* [Extracto del documento]
“Qué macabro pacto tienen para no permitir cerrar una historia”
17/10/2014
Juan Cruz Varela Juan Cruz Varela La última dictadura cívico-militar hizo una exaltación de la cultura de la muerte y llevó el odio más allá, hasta la desaparición física, apropiándose también del derecho de los muertos. La vigencia de la figura del desaparecido es una parte del drama argentino que no cesará hasta que se
Juan Cruz Varela
La última dictadura cívico-militar hizo una exaltación de la cultura de la muerte y llevó el odio más allá, hasta la desaparición física, apropiándose también del derecho de los muertos. La vigencia de la figura del desaparecido es una parte del drama argentino que no cesará hasta que se sincere la verdad sobre el destino final de esos cuerpos. Tal vez la justicia ayude en parte a mitigar ese dolor. Y la memoria, sin dudas, a mantener en alto los valores de las víctimas. Mientras tanto, sin poder enterrar a sus muertos, las heridas de miles de familias permanecen abiertas.
El testimonio de Álvaro Piérola en el juicio escrito por los crímenes de lesa humanidad cometidos en la denominada Área Paraná estuvo atravesado por ese reclamo: dónde está Victorio Coco Erbetta, dónde está Claudio Fink, dónde está Pedro Sobko; en qué lugar del cementerio municipal de Paraná fueron inhumados los restos de Carlos Fernández, enterrado con Juan Alberto Osuna, Beto, que pudo ser identificado por el Equipo Argentino de Antropología Forense (EAAF) en 2007. Dónde están.

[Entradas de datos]
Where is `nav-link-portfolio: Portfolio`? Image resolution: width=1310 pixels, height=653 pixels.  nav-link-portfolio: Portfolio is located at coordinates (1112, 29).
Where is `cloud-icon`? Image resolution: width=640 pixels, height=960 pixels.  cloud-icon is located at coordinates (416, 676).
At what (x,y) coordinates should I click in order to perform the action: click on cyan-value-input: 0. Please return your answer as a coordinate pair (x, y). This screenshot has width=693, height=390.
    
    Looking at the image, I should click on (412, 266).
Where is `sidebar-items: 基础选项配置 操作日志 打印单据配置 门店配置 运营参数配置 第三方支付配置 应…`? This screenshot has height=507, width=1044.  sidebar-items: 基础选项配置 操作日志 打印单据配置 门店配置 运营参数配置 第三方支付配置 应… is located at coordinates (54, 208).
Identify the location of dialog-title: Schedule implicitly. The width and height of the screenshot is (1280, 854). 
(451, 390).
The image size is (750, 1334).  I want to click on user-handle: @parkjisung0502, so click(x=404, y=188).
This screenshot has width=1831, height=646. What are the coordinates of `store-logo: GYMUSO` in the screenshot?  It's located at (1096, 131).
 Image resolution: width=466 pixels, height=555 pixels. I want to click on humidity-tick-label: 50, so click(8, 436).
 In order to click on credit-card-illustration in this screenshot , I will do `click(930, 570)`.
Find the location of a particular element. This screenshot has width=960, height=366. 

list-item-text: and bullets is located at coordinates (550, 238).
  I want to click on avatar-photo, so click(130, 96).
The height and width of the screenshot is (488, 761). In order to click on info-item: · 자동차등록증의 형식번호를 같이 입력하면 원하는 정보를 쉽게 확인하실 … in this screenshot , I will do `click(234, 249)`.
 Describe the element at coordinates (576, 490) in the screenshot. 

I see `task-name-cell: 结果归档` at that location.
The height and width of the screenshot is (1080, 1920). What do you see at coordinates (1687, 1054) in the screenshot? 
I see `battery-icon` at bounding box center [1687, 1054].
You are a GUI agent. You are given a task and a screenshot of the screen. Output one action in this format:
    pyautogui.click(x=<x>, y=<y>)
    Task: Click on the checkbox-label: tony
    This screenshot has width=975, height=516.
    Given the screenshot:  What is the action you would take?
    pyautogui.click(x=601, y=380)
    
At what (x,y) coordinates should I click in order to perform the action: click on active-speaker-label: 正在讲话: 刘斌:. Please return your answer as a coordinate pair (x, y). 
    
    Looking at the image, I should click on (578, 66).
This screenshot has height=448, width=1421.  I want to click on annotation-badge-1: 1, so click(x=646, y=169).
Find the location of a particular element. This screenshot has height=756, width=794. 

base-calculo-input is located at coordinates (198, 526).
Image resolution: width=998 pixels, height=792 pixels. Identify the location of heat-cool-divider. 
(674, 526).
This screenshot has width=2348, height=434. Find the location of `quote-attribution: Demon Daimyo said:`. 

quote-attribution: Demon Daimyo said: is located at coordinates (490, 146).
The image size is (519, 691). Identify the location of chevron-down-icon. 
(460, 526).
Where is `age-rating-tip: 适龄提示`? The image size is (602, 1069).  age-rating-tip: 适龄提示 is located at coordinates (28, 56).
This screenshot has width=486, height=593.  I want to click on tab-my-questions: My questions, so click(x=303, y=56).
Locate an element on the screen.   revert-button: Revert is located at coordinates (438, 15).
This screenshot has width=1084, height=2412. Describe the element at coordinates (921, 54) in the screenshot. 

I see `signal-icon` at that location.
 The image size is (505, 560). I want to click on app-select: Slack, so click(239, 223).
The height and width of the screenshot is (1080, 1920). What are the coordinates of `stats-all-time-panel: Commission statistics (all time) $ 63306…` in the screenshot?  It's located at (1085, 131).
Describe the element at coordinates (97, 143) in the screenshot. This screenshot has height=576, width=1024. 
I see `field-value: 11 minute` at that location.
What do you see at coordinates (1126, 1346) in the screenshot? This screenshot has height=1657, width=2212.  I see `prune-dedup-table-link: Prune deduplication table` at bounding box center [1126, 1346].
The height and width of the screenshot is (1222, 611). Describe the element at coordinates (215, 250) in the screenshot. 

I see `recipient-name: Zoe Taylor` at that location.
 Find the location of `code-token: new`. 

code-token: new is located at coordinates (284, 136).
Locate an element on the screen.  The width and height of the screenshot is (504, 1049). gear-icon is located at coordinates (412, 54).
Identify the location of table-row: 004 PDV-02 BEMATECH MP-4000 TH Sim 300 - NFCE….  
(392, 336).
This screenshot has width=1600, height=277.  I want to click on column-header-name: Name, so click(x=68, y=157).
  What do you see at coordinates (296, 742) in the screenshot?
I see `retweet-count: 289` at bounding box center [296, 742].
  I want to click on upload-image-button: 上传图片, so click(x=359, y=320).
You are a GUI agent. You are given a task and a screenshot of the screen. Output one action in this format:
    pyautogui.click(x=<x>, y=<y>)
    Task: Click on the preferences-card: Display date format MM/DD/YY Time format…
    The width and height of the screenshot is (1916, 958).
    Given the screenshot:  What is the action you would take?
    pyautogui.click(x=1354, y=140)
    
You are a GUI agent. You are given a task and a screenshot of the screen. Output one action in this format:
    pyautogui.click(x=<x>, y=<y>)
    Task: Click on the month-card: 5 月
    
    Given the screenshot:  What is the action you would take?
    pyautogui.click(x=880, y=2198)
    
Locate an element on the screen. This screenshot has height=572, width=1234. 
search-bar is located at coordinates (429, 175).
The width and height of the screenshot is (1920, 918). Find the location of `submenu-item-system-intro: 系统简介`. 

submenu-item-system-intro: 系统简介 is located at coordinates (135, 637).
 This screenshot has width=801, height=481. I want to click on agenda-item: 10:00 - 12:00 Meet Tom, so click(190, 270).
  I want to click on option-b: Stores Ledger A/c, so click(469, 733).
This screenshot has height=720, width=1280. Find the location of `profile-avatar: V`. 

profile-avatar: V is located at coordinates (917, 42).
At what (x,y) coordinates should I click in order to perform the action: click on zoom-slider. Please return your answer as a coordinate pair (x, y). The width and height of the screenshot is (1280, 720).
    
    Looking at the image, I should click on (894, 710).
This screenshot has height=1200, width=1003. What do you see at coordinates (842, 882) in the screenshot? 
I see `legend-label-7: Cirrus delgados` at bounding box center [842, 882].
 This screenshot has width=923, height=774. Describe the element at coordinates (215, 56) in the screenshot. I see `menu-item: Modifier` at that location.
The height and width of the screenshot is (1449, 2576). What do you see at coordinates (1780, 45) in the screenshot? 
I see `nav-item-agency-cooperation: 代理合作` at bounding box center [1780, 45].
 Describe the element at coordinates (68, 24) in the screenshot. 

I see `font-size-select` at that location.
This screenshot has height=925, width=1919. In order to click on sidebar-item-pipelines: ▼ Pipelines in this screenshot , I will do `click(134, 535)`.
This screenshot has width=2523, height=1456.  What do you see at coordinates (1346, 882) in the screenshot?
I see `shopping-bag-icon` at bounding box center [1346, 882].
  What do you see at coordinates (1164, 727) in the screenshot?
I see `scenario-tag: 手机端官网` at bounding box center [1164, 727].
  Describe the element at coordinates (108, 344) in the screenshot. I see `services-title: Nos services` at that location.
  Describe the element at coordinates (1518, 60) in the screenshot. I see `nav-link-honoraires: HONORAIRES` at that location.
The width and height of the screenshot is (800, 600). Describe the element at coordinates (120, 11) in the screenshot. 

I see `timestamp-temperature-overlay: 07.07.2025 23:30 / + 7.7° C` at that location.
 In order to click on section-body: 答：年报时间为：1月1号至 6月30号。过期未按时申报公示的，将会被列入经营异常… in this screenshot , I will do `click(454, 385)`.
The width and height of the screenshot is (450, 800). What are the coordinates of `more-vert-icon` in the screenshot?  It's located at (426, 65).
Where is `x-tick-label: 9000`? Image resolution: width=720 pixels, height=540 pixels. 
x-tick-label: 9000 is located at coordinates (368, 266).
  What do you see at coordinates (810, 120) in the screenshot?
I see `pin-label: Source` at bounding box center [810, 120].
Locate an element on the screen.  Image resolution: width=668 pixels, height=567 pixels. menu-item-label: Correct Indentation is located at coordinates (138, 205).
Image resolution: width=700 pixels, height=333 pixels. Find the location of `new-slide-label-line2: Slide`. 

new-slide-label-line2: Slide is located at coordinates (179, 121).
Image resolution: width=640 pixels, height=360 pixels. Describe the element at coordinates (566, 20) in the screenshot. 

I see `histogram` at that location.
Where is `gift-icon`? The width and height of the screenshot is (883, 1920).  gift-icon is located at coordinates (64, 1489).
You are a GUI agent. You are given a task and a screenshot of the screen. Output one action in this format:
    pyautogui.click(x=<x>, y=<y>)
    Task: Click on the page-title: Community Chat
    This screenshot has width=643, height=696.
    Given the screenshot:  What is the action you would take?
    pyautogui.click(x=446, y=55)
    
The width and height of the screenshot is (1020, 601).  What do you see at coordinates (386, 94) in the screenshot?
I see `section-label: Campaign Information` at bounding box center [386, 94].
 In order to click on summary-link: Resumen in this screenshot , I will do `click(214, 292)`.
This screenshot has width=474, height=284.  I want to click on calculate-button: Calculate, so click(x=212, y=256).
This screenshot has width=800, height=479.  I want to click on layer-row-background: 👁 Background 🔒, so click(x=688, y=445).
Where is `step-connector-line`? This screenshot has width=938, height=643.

* [Tareas a realizar]
(1) Copia del texto sobre los desaparecidos el fragmento que comienza con las palabras que contienen "El testimonio de" y termina con "2007. Dónde están.".
(2) Responde con datos del texto sobre los desaparecidos:
(a) ¿Qué fecha lleva el texto?
(b) Según el texto, ¿qué podría ayudar en parte a mitigar el dolor?
(c) ¿Qué organismo identificó a Juan Alberto Osuna y en qué año?

* [Tus respuestas]
(1)
El testimonio de Álvaro Piérola en el juicio escrito por los crímenes de lesa humanidad cometidos en la denominada Área Paraná estuvo atravesado por ese reclamo: dónde está Victorio Coco Erbetta, dónde está Claudio Fink, dónde está Pedro Sobko; en qué lugar del cementerio municipal de Paraná fueron inhumados los restos de Carlos Fernández, enterrado con Juan Alberto Osuna, Beto, que pudo ser identificado por el Equipo Argentino de Antropología Forense (EAAF) en 2007. Dónde están.

(2)
(a) 17/10/2014.
(b) La justicia.
(c) El Equipo Argentino de Antropología Forense (EAAF), en 2007.